■ Aim of the task:
Copy nothing before the line containing "Instruction: Click the". Reproduce that line and all that follow, exactly, through the end of the records.

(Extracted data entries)

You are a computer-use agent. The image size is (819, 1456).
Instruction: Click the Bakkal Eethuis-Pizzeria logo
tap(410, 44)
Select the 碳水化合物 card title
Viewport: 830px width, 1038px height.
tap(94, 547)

■ Task result:
Instruction: Click the Bakkal Eethuis-Pizzeria logo
tap(410, 44)
Select the 碳水化合物 card title
Viewport: 830px width, 1038px height.
tap(94, 547)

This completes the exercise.